Esta problemática deve ser abordada ao longo do curso, tendo em conta que estes jovens são os futuros profissionais de saúde e agentes promotores de saúde, pelo que é importante que estes minimizem os comportamentos de risco, tendo os profissionais de saúde um papel fundamental na promoção de uma automedicação responsável. A disponibilização de medicamentos deve ser controlada pelas autoridades de saúde através do desenvolvimento de estratégias preventivas e interventivas efetivas, de forma a garantir um uso apropriado de medicamentos.
No que concerne às limitações do estudo, a amostra não é representativa de uma dimensão nacional devido ao facto de ser reduzida e composta maioritariamente pelo sexo feminino.
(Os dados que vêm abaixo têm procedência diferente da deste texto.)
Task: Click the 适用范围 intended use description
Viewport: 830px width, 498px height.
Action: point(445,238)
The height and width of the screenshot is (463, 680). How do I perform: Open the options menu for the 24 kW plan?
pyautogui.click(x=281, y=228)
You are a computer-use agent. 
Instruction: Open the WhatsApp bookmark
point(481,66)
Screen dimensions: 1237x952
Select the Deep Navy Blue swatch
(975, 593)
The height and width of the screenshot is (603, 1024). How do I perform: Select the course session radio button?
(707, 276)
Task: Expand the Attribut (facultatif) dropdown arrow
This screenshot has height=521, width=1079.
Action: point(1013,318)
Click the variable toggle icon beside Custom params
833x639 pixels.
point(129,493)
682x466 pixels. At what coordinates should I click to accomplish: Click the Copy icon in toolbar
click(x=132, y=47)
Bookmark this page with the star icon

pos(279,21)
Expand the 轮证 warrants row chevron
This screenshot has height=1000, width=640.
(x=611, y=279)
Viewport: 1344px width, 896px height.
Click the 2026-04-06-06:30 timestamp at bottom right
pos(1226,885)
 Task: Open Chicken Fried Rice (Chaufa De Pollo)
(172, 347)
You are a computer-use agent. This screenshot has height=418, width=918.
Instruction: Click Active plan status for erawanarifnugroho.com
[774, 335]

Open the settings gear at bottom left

Além disso, o instrumento de recolha de dados utilizado não se encontra validado.
Sugerimos que futuramente se realizem estudos mais alargados de âmbito nacional acerca da problemática, de modo a conseguirmos ter uma visão mais exata do panorama nacional.
Os resultados reforçam a necessidade do desenvolvimento de estratégias promotoras de literacia para a saúde e automedicação, devido à sua importância na tomada de decisão, promoção da saúde e prevenção da doença o que se pode relacionar diretamente com a automedicação e ainda incentivar e implementar atividades de educação para a saúde junto dos estudantes de IES.